▶ About this task: Exactly as they appear below, repeat the lines from the one with "The width and height of the screenshot is (1024, 576)." through the one with "Click the 名称 label cell", and no others.

▶ Records provided:
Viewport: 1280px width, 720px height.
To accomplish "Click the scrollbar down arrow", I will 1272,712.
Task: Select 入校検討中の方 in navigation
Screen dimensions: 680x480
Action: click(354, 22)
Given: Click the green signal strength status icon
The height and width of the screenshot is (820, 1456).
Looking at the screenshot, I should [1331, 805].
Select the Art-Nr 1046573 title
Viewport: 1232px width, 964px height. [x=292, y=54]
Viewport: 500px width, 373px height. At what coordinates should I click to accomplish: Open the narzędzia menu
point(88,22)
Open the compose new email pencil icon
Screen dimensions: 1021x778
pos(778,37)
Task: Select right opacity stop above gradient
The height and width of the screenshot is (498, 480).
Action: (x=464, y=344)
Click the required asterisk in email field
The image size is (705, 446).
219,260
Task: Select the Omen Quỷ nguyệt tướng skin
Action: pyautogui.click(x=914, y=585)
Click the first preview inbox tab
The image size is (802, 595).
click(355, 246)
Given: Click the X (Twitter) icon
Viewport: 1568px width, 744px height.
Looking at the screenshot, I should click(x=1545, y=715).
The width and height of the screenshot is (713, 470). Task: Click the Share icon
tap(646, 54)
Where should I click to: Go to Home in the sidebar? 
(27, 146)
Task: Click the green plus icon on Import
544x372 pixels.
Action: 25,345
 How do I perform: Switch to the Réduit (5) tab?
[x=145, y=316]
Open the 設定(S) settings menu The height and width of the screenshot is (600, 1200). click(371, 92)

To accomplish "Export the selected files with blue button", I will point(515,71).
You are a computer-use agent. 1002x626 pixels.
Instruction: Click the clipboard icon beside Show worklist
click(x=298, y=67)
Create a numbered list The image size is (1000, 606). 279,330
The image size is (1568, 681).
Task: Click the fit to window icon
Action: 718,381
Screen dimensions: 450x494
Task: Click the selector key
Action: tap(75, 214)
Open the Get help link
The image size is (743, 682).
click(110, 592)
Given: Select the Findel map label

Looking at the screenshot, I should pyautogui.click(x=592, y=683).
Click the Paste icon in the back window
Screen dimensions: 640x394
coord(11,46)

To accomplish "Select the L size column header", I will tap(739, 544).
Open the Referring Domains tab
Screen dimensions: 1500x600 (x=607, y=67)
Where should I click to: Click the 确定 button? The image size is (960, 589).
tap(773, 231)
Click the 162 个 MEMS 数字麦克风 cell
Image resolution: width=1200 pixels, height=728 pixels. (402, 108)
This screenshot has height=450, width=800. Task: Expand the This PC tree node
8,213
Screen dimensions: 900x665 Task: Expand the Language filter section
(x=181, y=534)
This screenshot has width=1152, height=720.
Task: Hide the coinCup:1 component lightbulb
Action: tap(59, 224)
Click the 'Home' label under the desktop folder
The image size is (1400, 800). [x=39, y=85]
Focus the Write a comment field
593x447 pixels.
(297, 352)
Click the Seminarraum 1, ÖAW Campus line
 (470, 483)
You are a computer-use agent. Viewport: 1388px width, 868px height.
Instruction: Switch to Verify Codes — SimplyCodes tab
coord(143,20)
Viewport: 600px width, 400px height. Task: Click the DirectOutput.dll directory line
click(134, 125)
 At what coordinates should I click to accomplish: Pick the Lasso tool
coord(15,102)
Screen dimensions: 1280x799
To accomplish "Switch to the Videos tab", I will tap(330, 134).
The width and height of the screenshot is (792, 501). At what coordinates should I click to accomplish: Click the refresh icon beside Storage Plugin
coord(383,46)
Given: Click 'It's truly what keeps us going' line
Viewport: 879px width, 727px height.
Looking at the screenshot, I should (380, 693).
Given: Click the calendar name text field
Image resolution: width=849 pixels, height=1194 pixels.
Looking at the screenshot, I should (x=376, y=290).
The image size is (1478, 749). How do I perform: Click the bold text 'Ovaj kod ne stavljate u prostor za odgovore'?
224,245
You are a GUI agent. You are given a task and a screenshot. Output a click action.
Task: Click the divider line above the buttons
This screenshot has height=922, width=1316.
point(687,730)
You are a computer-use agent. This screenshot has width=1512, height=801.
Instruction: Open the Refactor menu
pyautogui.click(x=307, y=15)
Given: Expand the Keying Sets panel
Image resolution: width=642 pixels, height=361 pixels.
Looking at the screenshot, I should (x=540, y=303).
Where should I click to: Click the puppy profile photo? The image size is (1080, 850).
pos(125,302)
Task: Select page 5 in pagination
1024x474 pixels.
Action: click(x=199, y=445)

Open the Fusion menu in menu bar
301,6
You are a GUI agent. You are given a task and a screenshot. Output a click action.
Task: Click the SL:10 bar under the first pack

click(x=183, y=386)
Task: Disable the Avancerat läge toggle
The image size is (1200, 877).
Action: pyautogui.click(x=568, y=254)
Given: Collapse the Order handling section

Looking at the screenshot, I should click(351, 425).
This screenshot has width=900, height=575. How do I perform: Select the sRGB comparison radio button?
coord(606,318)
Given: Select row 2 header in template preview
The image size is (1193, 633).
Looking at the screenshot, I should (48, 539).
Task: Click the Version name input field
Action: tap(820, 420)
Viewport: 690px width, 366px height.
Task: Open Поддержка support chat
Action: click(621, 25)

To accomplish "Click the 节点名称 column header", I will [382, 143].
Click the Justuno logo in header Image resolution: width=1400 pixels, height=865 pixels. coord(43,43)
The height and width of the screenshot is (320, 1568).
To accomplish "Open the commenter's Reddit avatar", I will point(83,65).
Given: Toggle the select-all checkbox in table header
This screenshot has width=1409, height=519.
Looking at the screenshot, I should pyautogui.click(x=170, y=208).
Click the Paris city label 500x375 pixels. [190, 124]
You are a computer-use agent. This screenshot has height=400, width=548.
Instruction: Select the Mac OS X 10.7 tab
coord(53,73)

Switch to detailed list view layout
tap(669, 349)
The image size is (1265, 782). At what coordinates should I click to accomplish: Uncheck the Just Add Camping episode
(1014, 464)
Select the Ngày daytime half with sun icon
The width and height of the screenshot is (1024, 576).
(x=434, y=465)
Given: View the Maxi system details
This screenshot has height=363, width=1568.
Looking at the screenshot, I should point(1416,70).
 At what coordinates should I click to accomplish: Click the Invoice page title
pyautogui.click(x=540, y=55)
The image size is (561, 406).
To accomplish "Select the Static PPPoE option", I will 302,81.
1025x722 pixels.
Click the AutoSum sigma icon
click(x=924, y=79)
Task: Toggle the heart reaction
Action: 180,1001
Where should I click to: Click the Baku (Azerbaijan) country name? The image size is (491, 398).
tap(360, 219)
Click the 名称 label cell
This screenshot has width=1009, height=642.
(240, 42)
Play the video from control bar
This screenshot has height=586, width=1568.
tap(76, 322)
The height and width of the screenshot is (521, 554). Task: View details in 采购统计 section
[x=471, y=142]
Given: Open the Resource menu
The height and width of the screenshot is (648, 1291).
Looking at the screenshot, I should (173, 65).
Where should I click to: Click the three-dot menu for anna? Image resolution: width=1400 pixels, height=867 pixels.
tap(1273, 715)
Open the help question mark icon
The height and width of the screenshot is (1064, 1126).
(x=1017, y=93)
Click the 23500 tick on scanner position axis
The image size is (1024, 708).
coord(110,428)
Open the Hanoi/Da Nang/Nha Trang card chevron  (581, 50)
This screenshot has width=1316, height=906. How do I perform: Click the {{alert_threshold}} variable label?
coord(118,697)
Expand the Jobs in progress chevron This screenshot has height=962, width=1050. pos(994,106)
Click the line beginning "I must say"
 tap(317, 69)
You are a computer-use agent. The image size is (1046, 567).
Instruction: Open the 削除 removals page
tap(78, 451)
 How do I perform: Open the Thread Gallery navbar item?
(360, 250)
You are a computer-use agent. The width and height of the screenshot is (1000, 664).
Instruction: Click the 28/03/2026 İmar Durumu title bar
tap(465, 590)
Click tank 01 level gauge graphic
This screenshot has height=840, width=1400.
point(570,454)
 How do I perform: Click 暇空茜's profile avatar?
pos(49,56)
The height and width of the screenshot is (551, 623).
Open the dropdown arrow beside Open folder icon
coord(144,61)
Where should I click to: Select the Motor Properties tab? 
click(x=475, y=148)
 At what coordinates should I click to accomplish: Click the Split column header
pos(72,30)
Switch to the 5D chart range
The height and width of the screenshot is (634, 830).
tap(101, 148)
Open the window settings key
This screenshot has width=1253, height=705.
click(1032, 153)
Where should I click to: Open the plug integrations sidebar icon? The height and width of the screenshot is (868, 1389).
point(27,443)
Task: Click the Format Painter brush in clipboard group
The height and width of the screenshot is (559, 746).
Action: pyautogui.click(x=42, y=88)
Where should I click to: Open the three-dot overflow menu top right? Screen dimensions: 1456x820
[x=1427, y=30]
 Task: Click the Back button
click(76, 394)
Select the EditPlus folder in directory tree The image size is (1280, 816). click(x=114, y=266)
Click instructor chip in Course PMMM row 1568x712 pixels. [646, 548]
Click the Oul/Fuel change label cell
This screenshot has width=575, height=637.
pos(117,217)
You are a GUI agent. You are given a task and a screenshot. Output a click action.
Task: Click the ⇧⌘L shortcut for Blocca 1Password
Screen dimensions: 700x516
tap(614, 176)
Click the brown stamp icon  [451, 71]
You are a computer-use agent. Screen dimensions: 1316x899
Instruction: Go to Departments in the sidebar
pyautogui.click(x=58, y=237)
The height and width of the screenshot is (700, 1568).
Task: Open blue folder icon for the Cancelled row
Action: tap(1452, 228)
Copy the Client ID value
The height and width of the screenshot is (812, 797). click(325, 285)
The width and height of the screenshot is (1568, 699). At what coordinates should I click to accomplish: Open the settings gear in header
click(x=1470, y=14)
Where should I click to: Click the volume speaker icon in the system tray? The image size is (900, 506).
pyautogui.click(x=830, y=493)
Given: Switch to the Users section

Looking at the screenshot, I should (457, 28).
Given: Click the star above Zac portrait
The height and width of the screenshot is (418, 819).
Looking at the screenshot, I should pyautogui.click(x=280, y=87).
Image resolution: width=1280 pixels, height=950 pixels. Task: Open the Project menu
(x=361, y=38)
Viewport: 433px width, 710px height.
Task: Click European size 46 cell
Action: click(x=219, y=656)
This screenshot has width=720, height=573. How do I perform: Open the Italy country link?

▶ Result of this exercise:
The width and height of the screenshot is (1024, 576).
(x=434, y=465)
Given: View the Maxi system details
This screenshot has height=363, width=1568.
Looking at the screenshot, I should point(1416,70).
 At what coordinates should I click to accomplish: Click the Invoice page title
pyautogui.click(x=540, y=55)
The image size is (561, 406).
To accomplish "Select the Static PPPoE option", I will 302,81.
1025x722 pixels.
Click the AutoSum sigma icon
click(x=924, y=79)
Task: Toggle the heart reaction
Action: 180,1001
Where should I click to: Click the Baku (Azerbaijan) country name? The image size is (491, 398).
tap(360, 219)
Click the 名称 label cell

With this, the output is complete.